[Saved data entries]
--- START ---

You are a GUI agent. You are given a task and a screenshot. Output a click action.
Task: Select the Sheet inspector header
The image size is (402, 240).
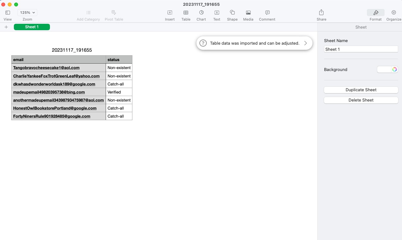click(361, 27)
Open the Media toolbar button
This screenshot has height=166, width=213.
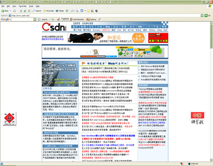coord(60,11)
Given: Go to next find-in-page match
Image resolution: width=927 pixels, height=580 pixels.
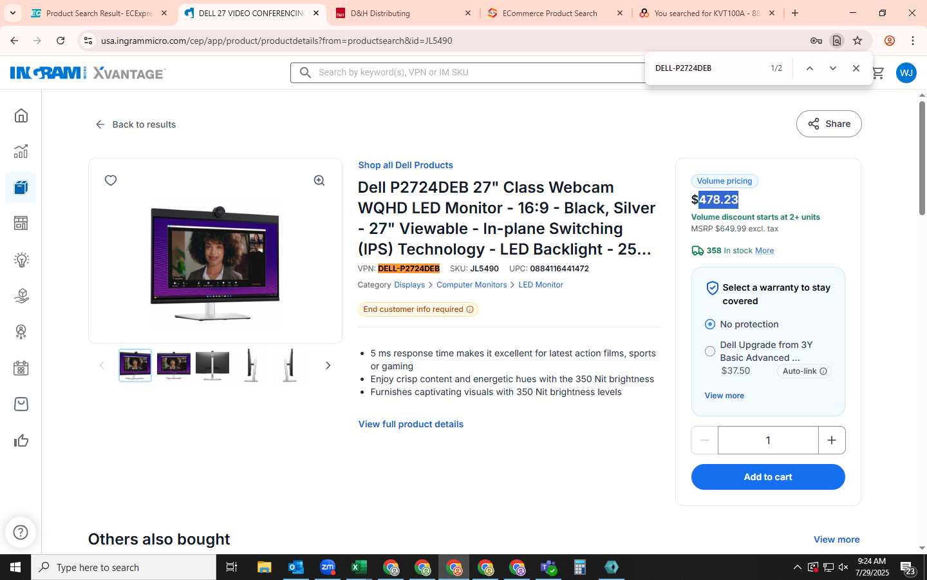Looking at the screenshot, I should [x=832, y=68].
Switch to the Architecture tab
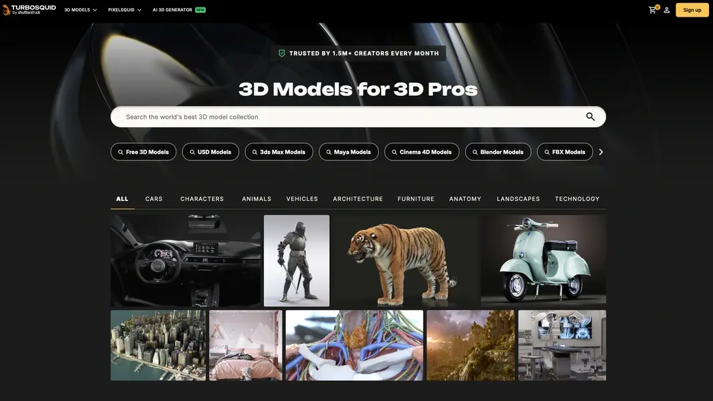Viewport: 713px width, 401px height. pyautogui.click(x=358, y=199)
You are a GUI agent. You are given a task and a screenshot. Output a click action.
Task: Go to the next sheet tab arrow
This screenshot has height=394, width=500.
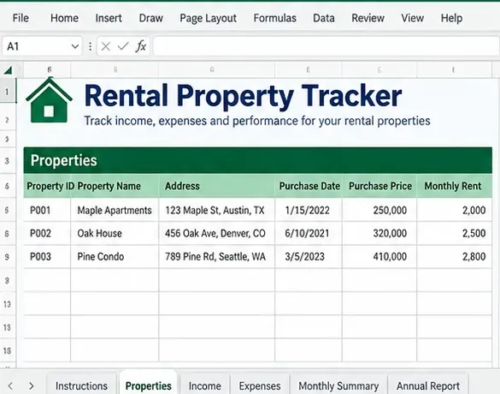tap(32, 385)
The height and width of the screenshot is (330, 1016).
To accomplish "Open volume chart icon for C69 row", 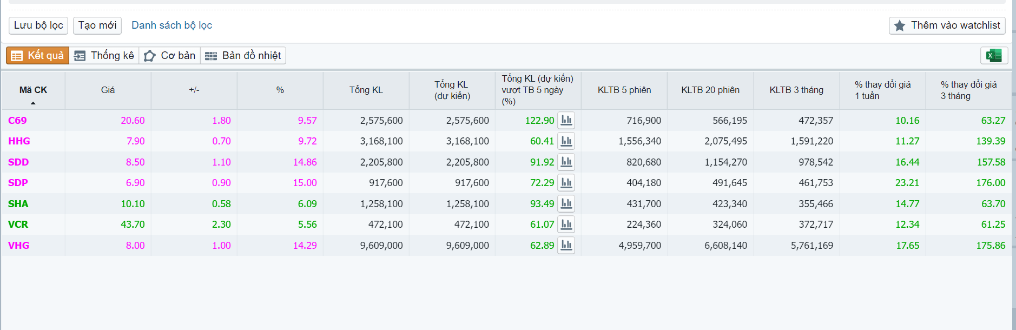I will pyautogui.click(x=566, y=120).
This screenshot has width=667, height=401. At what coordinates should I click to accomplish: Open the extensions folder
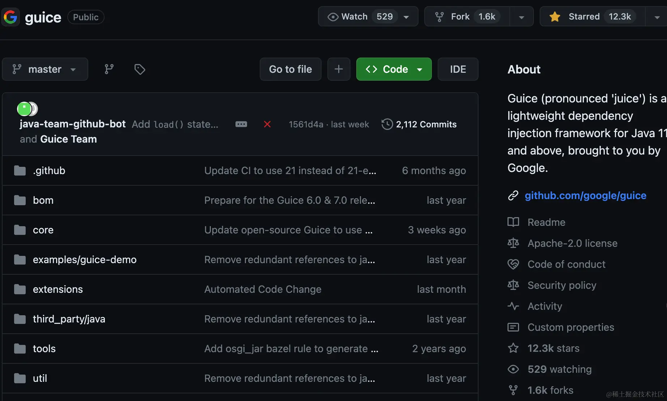[58, 289]
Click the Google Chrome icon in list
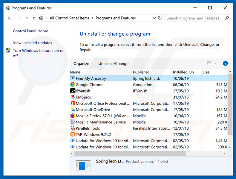This screenshot has width=236, height=179. click(73, 85)
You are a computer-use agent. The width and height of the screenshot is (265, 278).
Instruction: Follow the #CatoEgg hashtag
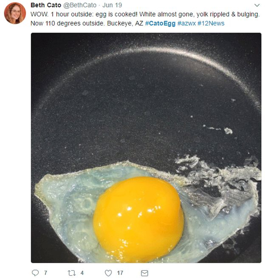pyautogui.click(x=160, y=23)
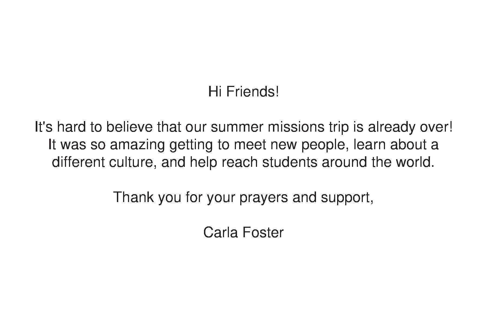This screenshot has height=325, width=487.
Task: Click the word 'Thank' in the closing line
Action: pos(133,197)
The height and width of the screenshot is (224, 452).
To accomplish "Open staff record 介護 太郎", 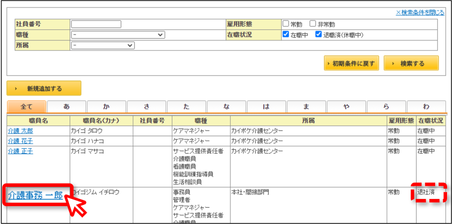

--- END ---

TASK DIRECTIONS >> Pull out each line of the entries that contains "next".

ANSWER TO THIS TASK >>
Given: Go to next find-in-page match
Task: Go to the next sheet tab arrow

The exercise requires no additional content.